Billiglöhne müssen teuer bezahlt werden
Pressemitteilung des DGB-Mittelhessen
91,7 Millionen Euro in den mittelhessischen Landkreisen
Um die Arbeit wieder vom Kopf auf die Füße zu stellen muss damit Schluss sein:
Der Niedriglohnsektor hat sich in den letzten Jahren massiv ausgeweitet. Immer mehr Menschen müssen in unfreiwilliger Teilzeit oder zu Niedriglöhnen arbeiten und mit Hartz IV aufstocken. Der DGB hat jetzt errechnet, dass das den Steuerzahler viel Geld kostet und fordert eine Abkehr von dieser Politik.

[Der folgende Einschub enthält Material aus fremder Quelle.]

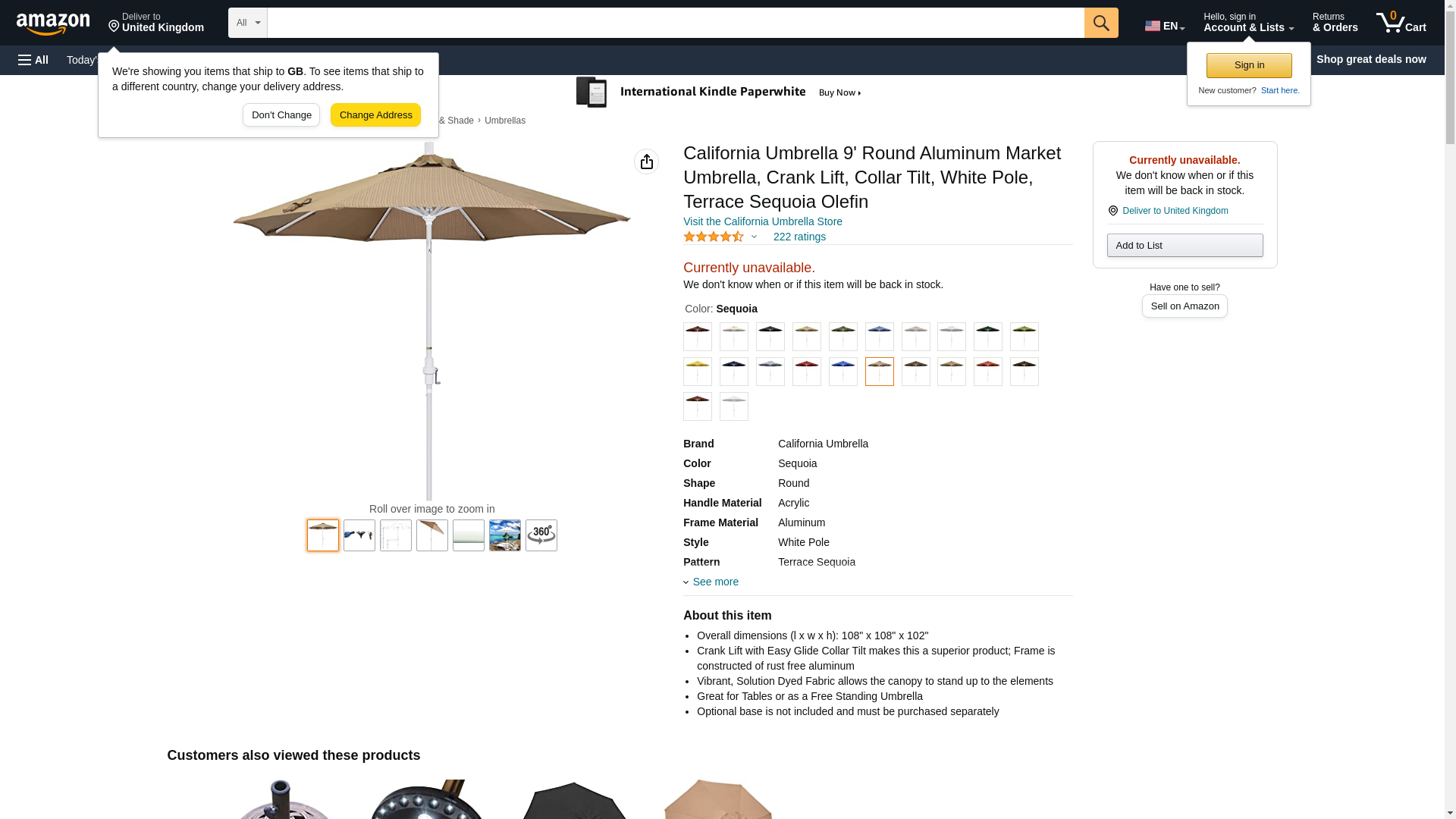Select the red umbrella color swatch
The width and height of the screenshot is (1456, 819).
click(806, 372)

91,7 Millionen Euro mussten von den Kommunen in der DGB-Region Mittelhessen im letzten Jahr aufgewendet werden, um Geringverdienern das Existenzminimum zu sichern. Betroffen waren 9.904 Personen. Sie arbeiteten überwiegend in Minijobs oder unfreiwilliger Teilzeit und mussten mit Hartz-IV aufstocken, um finanziell über die Runden zu kommen. Die Aufstockung für die Bedarfsgemeinschaften, in denen mindestens eine Person erwerbstätig war, betrug durchschnittlich 824 Euro im Monat.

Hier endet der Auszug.